Não só porque neva 10 minutos por dia em pleno verão paulistano! Tampouco porque montamos pinheirinhos multicores em nossas residências e escritórios, ou porque penduramos grossas meias em janelas e, pasmo, lareiras!
Esse tipo de insanidade coletiva decorre do mito de que o “bom velhinho” habita o Pólo Norte, terra do gelo (pelo menos antes das mudanças climáticas) e de um eterno e inconsciente desejo de ser o outro.
Ainda mais insano que isso, porém, é a sanha consumista. A corrida maluca para ver quem gasta mais, quem carrega mais pacotes e sacolas, esbarra em mais pessoas, fecha mais cruzamentos, buzina mais alto e por mais tempo, enfim, quem é mais estúpido é o verdadeiro “espírito de natal”. Não vou dizer “espírito de porco” porque este, apesar de não ter culpa no cartório, já virou pernil.
Isso tudo combina muito com o tempo. Quando não está fazendo calor, esta chovendo e fazendo calor. Uma maravilha! É meleca para todos os gostos. E papai noel lá, literalmente suando a camisa e a densa barba para descolar um trocado.
E aí, no meio de tantas artificialidades, surgem os espíritos caridosos.
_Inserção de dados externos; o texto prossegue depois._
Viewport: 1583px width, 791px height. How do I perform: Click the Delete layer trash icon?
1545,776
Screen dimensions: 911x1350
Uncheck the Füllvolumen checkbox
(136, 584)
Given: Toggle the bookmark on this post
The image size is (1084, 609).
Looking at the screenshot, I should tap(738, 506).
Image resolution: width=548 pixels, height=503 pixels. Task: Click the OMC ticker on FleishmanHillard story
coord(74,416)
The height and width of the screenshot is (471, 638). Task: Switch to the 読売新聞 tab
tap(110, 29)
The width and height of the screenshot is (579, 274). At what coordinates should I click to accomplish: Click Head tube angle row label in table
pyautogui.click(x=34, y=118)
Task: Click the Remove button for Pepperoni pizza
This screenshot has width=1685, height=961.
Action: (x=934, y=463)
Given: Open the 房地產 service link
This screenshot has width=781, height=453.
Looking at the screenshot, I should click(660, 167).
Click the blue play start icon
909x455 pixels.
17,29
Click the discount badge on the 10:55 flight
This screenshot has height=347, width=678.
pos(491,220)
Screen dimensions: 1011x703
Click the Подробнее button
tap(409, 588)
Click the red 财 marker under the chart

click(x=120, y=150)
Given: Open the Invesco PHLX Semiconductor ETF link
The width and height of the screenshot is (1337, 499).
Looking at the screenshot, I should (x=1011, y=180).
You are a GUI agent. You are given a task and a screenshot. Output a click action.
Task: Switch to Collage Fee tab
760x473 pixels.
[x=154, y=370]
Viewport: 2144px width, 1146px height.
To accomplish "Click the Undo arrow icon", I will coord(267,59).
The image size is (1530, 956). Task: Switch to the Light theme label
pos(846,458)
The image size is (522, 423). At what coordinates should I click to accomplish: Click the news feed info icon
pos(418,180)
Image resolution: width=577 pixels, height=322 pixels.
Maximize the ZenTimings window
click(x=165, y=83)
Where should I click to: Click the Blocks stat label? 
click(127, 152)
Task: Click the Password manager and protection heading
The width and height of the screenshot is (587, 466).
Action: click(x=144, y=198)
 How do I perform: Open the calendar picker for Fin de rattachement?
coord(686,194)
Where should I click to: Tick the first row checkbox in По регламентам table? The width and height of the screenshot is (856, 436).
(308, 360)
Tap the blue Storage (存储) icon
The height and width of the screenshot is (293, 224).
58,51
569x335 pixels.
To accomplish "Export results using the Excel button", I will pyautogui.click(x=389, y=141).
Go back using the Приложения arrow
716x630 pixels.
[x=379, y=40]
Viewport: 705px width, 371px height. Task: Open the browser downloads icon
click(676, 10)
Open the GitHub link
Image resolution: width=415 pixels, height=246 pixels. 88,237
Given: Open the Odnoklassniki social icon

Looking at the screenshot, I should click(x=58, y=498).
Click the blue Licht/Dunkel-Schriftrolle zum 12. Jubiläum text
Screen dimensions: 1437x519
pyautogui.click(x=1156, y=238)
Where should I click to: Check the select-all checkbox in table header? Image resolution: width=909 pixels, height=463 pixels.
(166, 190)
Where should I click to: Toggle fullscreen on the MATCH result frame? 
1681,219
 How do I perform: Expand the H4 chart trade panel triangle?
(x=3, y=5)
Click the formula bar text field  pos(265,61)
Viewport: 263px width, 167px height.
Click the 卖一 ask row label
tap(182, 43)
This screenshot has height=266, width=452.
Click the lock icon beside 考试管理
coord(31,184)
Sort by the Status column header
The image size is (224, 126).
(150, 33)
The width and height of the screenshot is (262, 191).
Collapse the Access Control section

Esses mesmos que ficaram o ano inteiro absorvidos pela premente necessidade de cuidar de suas próprias vidas, com especial zelo para uma parte fundamental do corpo humano chamada bolso. Tomados de um ímpeto cristão de irradiante caridade, estes seres tão iluminados se tocam que pessoas “carentes” não terão fartas ceias de natal. Que crianças “carentes” não receberão diversos brinquedos ultra modernosos.